Search the records below for the word "green". Pull out each line that has it.

SOURCE DATA:
....
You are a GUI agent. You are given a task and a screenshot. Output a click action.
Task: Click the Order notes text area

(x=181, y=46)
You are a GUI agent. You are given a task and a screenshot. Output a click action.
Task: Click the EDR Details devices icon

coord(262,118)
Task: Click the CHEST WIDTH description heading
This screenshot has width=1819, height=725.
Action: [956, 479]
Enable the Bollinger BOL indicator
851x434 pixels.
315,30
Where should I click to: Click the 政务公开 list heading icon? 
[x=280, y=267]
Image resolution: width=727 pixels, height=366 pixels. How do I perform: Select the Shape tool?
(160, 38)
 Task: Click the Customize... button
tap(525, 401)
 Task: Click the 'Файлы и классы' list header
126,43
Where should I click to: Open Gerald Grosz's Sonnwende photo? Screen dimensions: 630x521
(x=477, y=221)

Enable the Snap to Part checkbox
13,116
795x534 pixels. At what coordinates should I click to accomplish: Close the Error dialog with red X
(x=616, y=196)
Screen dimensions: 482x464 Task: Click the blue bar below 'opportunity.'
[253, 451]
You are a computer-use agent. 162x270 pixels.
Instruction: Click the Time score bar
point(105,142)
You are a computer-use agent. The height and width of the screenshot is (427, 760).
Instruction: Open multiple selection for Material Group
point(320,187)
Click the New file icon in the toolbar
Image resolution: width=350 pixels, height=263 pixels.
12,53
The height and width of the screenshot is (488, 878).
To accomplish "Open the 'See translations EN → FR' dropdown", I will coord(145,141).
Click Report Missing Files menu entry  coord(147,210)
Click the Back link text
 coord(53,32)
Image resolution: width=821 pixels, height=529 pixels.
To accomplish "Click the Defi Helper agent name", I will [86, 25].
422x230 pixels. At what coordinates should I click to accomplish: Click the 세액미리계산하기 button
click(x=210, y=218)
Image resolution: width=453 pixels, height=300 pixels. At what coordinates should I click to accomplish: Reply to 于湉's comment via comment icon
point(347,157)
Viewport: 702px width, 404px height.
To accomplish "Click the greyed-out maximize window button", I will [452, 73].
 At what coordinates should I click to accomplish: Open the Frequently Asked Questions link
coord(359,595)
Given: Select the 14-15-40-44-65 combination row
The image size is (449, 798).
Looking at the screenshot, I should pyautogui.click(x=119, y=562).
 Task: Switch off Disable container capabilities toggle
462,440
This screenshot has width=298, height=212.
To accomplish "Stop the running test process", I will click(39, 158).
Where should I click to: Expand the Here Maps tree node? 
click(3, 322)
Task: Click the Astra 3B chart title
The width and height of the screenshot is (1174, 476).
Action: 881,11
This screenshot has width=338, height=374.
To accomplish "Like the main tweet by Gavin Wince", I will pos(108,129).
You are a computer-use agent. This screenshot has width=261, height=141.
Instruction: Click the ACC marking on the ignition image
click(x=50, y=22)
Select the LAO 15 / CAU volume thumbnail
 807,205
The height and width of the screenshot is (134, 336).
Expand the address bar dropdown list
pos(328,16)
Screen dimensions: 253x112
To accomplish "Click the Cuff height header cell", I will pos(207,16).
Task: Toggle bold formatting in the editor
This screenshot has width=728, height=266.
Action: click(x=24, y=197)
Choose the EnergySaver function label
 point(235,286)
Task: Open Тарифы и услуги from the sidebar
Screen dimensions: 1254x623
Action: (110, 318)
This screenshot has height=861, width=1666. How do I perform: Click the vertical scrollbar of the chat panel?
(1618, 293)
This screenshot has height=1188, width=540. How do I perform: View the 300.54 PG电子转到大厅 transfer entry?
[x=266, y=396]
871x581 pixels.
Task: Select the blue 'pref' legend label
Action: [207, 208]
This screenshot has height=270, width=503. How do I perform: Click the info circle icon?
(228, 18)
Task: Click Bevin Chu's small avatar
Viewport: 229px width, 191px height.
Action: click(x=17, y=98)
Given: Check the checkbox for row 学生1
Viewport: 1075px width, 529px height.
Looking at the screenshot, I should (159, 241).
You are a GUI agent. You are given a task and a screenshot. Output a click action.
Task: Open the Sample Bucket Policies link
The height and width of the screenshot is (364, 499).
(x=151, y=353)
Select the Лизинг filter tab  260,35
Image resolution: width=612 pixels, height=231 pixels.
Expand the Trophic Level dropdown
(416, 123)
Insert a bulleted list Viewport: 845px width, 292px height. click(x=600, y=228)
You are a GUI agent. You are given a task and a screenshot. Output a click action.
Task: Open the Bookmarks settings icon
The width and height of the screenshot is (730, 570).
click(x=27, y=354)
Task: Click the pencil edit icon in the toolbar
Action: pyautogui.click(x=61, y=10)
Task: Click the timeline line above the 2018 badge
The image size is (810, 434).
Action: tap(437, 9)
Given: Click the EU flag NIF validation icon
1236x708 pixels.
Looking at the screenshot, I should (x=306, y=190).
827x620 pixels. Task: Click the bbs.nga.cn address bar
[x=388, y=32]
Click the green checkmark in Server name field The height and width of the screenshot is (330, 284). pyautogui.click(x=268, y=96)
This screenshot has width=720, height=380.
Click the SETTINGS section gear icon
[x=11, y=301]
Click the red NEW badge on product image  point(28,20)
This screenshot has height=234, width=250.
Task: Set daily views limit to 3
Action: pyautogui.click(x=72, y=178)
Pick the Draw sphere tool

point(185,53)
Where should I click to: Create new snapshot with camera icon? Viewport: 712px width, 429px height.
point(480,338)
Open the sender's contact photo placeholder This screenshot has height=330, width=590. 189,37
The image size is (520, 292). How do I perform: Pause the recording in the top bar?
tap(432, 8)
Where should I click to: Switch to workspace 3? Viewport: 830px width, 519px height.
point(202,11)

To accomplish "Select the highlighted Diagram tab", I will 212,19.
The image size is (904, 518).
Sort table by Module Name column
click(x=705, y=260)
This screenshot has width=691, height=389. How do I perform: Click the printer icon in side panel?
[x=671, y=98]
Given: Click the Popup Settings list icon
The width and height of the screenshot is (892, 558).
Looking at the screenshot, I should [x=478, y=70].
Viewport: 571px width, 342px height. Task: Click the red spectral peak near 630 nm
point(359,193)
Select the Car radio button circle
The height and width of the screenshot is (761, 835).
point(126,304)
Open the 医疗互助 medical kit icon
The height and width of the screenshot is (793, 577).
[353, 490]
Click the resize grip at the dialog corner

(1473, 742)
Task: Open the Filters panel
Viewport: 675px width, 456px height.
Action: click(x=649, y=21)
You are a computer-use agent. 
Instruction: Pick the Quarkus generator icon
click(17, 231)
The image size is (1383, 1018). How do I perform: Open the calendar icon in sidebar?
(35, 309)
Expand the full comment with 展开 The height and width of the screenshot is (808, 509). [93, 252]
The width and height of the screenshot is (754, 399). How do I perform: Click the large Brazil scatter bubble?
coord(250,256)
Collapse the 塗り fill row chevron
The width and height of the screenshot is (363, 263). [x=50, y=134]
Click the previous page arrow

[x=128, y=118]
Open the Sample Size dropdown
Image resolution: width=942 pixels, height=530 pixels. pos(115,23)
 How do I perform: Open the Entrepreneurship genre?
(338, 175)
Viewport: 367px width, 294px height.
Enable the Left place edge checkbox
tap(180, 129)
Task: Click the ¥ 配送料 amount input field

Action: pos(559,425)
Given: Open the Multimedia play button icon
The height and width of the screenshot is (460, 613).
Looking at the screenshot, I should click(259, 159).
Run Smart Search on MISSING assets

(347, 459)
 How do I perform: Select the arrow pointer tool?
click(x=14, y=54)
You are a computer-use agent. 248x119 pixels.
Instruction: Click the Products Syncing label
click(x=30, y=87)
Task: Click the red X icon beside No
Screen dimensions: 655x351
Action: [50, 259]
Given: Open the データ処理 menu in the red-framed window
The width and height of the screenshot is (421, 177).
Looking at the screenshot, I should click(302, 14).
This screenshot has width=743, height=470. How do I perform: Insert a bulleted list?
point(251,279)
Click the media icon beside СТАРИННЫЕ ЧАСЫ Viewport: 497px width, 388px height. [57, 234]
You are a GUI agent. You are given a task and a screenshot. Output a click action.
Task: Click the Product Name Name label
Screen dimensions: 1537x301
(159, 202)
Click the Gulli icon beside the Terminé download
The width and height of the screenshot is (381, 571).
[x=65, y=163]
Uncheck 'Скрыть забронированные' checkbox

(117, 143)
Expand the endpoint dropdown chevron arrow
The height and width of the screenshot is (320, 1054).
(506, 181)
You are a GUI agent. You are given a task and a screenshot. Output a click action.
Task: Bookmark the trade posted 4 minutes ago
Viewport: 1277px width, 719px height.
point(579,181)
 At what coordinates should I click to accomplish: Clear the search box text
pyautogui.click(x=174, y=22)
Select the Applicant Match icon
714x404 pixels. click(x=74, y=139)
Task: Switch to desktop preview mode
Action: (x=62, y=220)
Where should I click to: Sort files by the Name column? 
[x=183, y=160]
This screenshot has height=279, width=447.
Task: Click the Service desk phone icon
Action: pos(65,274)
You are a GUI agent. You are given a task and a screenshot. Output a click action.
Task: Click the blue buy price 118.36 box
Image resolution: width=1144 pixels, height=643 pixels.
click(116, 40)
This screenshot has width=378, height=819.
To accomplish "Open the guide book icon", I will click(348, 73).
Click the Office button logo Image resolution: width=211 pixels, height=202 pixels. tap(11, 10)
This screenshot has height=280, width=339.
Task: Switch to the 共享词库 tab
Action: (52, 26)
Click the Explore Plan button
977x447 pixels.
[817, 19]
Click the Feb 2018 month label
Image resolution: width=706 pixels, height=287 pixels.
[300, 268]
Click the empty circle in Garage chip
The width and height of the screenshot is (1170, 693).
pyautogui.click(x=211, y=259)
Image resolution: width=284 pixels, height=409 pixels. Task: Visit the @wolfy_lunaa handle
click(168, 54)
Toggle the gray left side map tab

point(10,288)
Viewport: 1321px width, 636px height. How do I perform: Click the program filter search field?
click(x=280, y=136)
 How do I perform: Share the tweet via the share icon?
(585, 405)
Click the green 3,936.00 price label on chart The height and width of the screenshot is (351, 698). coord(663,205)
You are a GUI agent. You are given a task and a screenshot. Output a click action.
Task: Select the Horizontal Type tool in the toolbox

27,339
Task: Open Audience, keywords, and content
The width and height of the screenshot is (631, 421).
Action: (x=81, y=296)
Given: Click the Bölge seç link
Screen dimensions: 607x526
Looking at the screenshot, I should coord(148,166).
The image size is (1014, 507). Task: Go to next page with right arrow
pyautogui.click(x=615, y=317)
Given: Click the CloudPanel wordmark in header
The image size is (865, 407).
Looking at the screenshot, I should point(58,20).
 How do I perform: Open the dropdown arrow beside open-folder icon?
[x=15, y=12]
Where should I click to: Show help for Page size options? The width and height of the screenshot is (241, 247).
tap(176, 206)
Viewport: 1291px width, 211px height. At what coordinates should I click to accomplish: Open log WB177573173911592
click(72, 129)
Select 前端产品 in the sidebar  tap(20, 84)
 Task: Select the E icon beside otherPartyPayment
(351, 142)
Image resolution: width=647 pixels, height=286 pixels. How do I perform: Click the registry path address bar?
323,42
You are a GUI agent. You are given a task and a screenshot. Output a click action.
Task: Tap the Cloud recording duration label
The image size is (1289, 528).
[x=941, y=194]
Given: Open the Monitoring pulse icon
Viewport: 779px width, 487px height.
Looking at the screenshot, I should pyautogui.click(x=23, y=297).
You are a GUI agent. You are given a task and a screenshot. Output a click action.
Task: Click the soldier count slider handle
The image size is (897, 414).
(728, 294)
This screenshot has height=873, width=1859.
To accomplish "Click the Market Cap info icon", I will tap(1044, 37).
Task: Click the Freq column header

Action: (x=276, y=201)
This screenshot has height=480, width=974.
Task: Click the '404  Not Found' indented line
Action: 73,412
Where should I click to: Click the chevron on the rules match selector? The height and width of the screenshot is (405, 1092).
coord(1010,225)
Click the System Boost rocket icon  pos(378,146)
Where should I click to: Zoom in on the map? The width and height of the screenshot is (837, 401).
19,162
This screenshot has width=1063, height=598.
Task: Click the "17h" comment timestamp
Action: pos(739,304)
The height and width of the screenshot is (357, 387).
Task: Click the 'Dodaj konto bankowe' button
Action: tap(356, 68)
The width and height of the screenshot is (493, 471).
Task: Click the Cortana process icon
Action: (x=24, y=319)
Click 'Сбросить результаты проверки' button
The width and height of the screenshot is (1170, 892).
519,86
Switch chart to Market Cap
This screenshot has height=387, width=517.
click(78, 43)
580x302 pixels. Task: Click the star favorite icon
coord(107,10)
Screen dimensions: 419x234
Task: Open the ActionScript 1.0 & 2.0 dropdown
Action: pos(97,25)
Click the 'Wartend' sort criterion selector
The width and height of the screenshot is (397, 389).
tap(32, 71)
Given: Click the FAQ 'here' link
....
SOLVED EXERCISE:
Click the green checkmark in Server name field The height and width of the screenshot is (330, 284). pyautogui.click(x=268, y=96)
Click the green 3,936.00 price label on chart The height and width of the screenshot is (351, 698). coord(663,205)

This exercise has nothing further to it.